### [Task directions]
Reproduce every line of the data below with no changes at all.

>> Begin Source material

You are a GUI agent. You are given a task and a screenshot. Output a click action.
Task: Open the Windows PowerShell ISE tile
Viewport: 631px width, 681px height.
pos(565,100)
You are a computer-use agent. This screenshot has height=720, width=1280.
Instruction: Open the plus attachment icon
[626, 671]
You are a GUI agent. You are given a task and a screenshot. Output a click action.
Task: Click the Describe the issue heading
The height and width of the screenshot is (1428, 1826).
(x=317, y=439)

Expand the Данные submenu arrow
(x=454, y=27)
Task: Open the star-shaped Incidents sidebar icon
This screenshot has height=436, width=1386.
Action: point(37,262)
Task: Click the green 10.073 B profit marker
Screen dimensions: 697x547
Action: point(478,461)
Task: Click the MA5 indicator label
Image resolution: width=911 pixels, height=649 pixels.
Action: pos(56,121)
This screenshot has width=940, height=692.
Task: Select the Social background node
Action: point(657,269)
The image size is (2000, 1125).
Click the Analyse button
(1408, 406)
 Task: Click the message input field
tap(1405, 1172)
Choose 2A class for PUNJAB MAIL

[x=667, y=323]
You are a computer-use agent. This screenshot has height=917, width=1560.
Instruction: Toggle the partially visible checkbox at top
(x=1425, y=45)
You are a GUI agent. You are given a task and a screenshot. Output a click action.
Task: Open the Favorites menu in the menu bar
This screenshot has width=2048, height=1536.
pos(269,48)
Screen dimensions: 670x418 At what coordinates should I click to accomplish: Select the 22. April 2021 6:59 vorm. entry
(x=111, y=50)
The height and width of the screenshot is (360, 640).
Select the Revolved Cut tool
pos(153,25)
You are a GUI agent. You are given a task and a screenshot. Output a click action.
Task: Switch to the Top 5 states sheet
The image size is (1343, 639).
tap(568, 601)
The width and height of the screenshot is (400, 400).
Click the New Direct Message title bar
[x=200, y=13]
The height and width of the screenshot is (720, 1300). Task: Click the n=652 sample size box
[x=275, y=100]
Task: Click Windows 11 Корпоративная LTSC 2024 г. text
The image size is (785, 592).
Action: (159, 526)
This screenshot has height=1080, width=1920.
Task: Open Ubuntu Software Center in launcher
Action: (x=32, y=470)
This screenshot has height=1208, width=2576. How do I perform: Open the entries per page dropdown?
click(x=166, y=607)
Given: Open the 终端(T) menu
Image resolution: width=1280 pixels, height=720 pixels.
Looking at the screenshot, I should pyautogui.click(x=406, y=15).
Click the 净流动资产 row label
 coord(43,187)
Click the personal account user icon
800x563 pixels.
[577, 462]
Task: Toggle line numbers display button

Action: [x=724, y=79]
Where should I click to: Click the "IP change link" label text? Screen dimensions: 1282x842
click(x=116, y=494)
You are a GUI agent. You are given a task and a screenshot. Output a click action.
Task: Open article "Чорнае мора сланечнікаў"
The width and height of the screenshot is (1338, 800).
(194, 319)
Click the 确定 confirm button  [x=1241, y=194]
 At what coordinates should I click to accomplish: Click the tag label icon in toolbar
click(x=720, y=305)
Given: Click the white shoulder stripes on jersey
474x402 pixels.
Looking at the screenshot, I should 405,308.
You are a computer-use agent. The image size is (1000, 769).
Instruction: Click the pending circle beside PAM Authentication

>> End Source material

### [Written response]
You are a GUI agent. You are given a task and a screenshot. Output a click action.
Task: Open the Windows PowerShell ISE tile
Viewport: 631px width, 681px height.
pos(565,100)
You are a computer-use agent. This screenshot has height=720, width=1280.
Instruction: Open the plus attachment icon
[626, 671]
You are a GUI agent. You are given a task and a screenshot. Output a click action.
Task: Click the Describe the issue heading
The height and width of the screenshot is (1428, 1826).
(x=317, y=439)

Expand the Данные submenu arrow
(x=454, y=27)
Task: Open the star-shaped Incidents sidebar icon
This screenshot has height=436, width=1386.
Action: point(37,262)
Task: Click the green 10.073 B profit marker
Screen dimensions: 697x547
Action: point(478,461)
Task: Click the MA5 indicator label
Image resolution: width=911 pixels, height=649 pixels.
Action: pos(56,121)
This screenshot has width=940, height=692.
Task: Select the Social background node
Action: point(657,269)
The image size is (2000, 1125).
Click the Analyse button
(1408, 406)
 Task: Click the message input field
tap(1405, 1172)
Choose 2A class for PUNJAB MAIL

[x=667, y=323]
You are a computer-use agent. This screenshot has height=917, width=1560.
Instruction: Toggle the partially visible checkbox at top
(x=1425, y=45)
You are a GUI agent. You are given a task and a screenshot. Output a click action.
Task: Open the Favorites menu in the menu bar
This screenshot has width=2048, height=1536.
pos(269,48)
Screen dimensions: 670x418 At what coordinates should I click to accomplish: Select the 22. April 2021 6:59 vorm. entry
(x=111, y=50)
The height and width of the screenshot is (360, 640).
Select the Revolved Cut tool
pos(153,25)
You are a GUI agent. You are given a task and a screenshot. Output a click action.
Task: Switch to the Top 5 states sheet
The image size is (1343, 639).
tap(568, 601)
The width and height of the screenshot is (400, 400).
Click the New Direct Message title bar
[x=200, y=13]
The height and width of the screenshot is (720, 1300). Task: Click the n=652 sample size box
[x=275, y=100]
Task: Click Windows 11 Корпоративная LTSC 2024 г. text
The image size is (785, 592).
Action: (159, 526)
This screenshot has height=1080, width=1920.
Task: Open Ubuntu Software Center in launcher
Action: (x=32, y=470)
This screenshot has height=1208, width=2576. How do I perform: Open the entries per page dropdown?
click(x=166, y=607)
Given: Open the 终端(T) menu
Image resolution: width=1280 pixels, height=720 pixels.
Looking at the screenshot, I should pyautogui.click(x=406, y=15).
Click the 净流动资产 row label
 coord(43,187)
Click the personal account user icon
800x563 pixels.
[577, 462]
Task: Toggle line numbers display button

Action: [x=724, y=79]
Where should I click to: Click the "IP change link" label text? Screen dimensions: 1282x842
click(x=116, y=494)
You are a GUI agent. You are given a task and a screenshot. Output a click action.
Task: Open article "Чорнае мора сланечнікаў"
The width and height of the screenshot is (1338, 800).
(194, 319)
Click the 确定 confirm button  [x=1241, y=194]
 At what coordinates should I click to accomplish: Click the tag label icon in toolbar
click(x=720, y=305)
Given: Click the white shoulder stripes on jersey
474x402 pixels.
Looking at the screenshot, I should 405,308.
You are a computer-use agent. The image size is (1000, 769).
Instruction: Click the pending circle beside PAM Authentication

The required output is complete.